ARBEITSANWEISUNGEN:
#1 Warum besuchten Sylvia Meining und Ulf Goerges laut dem Artikel über das Theater Orlando eine Ausstellung in Bremen und ein Museum in Odense? Antworte in ein bis drei Sätzen.
#2 Wie könnte der Artikel über das Theater Orlando nach seinem letzten Satz weitergehen? Führe ihn fort.

VORLIEGENDER TEXT:
┄┄┄┄┄┄┄┄┄┄
Rastede Pausen sind eine gute Sache, im Arbeitsalltag oft ratsam, vor allem wenn es danach mit neuer Kraft weitergeht: Ein Jahr lang hat sich Sylvia Meining Zeit genommen, ist nunmehr „ganz entspannt“, wie sie versichert, und meldet sich zurück. Das Theater Orlando im Rasteder Palais, die kleinste Bühne Niedersachsens, feiert am 6. November wieder Premiere – mit einem Stück über den Märchendichter Hans Christian Andersen (1805–1875).
„Schwefelholz & neue Kleider oder: Eine märchenhafte Reise“ heißt das Stück, das Meinings langjähriger Schauspielpartner Ulf Goerges (62) verfasst hat, sein drittes in der gut 30-jährigen Geschichte des einzigartigen Zimmertheaters. Und wie immer haben beide zur Vorbereitung der Produktion viel recherchiert, besuchten sie nicht nur die Andersen-Ausstellung „Poet mit Feder und Schere“ in der Bremer Kunsthalle, sondern auch das Andersen-Museum in Odense.
┄┄┄┄┄┄┄┄┄┄
BEREITGESTELLTE DATEN:
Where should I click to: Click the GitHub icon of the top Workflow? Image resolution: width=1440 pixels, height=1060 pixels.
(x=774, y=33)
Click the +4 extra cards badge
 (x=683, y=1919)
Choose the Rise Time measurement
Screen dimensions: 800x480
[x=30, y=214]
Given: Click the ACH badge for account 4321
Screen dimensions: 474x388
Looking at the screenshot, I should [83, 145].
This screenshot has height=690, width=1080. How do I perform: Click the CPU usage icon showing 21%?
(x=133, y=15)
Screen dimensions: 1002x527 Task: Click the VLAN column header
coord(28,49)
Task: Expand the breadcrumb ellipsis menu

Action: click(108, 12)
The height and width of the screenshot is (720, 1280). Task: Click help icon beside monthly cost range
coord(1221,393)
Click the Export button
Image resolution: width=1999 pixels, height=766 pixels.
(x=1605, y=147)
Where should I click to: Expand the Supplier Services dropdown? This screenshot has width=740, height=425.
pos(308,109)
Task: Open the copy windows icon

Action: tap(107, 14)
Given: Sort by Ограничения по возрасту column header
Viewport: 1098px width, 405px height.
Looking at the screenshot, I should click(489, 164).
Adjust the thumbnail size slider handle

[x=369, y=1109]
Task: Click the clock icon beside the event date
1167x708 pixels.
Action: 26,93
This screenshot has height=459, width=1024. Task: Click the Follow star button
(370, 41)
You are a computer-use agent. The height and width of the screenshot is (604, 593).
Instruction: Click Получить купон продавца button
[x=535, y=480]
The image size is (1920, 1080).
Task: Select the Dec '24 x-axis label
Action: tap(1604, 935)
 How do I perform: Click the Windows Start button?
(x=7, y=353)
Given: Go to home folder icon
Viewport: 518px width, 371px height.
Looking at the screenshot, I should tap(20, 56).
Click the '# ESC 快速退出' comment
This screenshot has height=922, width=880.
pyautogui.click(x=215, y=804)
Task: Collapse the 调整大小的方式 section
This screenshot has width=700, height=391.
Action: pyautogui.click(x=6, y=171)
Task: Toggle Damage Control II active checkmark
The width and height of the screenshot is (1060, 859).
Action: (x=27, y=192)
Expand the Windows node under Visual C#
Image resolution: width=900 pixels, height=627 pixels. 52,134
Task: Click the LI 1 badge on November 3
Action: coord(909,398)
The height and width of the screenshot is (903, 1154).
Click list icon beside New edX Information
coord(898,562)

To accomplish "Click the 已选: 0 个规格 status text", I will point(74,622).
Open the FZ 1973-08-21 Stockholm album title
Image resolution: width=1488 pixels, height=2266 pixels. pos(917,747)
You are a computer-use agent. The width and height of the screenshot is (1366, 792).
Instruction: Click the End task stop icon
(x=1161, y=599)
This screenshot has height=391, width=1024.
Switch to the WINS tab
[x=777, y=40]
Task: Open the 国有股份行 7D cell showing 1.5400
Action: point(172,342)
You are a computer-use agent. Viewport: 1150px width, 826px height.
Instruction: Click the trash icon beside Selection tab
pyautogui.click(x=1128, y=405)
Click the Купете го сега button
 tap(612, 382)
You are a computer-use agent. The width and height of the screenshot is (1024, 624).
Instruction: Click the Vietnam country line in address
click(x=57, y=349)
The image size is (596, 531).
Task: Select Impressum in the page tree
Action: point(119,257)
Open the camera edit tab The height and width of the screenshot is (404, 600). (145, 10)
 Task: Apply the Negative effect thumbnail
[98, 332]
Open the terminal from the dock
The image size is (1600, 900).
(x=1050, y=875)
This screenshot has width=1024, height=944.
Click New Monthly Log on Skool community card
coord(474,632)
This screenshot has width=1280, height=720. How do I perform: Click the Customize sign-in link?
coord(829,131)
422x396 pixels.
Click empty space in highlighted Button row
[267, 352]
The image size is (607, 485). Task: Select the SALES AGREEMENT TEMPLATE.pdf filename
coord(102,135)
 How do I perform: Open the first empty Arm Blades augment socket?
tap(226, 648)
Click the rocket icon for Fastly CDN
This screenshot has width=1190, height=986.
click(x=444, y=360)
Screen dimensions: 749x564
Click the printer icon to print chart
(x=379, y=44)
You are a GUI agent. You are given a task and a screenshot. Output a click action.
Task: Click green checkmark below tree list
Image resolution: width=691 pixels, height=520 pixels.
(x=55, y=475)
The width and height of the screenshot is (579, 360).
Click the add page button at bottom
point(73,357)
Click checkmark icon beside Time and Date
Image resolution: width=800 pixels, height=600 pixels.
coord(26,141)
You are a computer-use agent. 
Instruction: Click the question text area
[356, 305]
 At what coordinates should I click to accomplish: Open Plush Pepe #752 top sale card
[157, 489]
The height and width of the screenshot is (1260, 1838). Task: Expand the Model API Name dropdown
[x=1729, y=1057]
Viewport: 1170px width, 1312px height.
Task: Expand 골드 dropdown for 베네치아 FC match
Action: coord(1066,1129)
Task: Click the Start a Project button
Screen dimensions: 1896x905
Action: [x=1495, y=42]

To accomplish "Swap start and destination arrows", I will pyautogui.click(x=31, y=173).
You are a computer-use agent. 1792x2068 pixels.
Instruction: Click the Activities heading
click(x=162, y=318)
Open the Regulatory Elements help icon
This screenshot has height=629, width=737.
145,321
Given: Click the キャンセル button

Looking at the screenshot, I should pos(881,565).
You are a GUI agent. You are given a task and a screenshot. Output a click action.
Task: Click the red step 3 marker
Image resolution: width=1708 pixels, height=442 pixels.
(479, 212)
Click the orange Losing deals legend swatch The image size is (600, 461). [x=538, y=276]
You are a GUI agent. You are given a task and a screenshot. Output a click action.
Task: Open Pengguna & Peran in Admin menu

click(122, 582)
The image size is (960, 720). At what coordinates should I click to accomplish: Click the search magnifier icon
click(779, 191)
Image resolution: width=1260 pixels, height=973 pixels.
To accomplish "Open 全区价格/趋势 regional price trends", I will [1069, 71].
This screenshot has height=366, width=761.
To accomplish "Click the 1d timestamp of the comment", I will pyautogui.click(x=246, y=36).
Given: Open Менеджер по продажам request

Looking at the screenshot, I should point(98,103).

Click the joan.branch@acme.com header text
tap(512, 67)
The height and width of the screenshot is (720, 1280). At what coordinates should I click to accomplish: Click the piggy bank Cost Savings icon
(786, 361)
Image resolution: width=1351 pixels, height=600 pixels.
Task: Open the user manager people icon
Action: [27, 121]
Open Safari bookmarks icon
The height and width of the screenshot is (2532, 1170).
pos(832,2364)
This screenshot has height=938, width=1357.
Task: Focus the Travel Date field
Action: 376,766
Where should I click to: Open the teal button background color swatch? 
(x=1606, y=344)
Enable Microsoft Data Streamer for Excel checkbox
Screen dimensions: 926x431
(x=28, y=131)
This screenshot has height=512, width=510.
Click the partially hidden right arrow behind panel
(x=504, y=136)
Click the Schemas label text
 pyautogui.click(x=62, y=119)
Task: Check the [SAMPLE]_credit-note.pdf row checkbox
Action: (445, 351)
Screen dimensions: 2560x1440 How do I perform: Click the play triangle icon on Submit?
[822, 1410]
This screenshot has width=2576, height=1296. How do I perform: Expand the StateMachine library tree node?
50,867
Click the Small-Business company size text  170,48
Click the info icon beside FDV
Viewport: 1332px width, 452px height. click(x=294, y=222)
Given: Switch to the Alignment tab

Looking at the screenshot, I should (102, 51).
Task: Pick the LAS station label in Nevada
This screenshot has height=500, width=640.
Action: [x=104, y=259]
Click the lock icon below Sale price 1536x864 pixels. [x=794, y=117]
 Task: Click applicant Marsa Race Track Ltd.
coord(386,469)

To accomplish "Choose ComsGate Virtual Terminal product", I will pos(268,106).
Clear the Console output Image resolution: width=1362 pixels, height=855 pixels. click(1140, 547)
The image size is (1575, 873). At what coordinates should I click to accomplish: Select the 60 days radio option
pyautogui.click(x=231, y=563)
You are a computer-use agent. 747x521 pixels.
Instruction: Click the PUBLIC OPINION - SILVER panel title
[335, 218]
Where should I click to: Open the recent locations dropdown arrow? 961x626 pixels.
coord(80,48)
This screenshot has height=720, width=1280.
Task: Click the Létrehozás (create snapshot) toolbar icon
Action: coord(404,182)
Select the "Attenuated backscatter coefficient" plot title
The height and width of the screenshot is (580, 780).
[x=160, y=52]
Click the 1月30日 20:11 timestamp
┄┄┄┄┄┄┄┄┄┄
ANTWORTEN:
#1 Beide recherchierten zur Vorbereitung ihrer Produktion über Hans Christian Andersen. Deshalb besuchten sie die Andersen-Ausstellung „Poet mit Feder und Schere“ in der Bremer Kunsthalle und das Andersen-Museum in Odense.

#2
Abstecher nach Rastede
Der Aufenthalt in Dänemark ermöglicht es sogar, parallel eine kleine Ausstellung im Palais einzurichten. Für Andersen ist es gewissermaßen der zweite Besuch: Während seines Aufenthaltes in Oldenburg im Jahr 1847 hatte er auch einen Abstecher nach Rastede gemacht und fand den Ort „grün und freundlich“.
Ausgangspunkt des neuen Stückes ist eine Frau auf einer Parkbank, zu der sich ein Mann setzt. „Andersens Mutter“, erklärt die Theaterleiterin (66). Der Dichter wurde 1805 als Sohn des verarmten Schuhmachers Hans Andersen und der alkoholkranken Wäscherin Anne Marie Andersdatter in Odense geboren. Als der Junge elf Jahre alt war, starb sein Vater, mit 14 machte er sich auf nach Kopenhagen.
Die Annäherung zwischen Andersen und seiner Mutter auf der Bühne wird immer wieder unterbrochen von kurzen Märchen-Sequenzen, die Goerges eingestreut hat – Szenen aus „Die Schneekönigin“, „Der Schatten“, „Des Kaisers neue Kleider“ oder aus „Das Mädchen mit den Schwefelhölzern“.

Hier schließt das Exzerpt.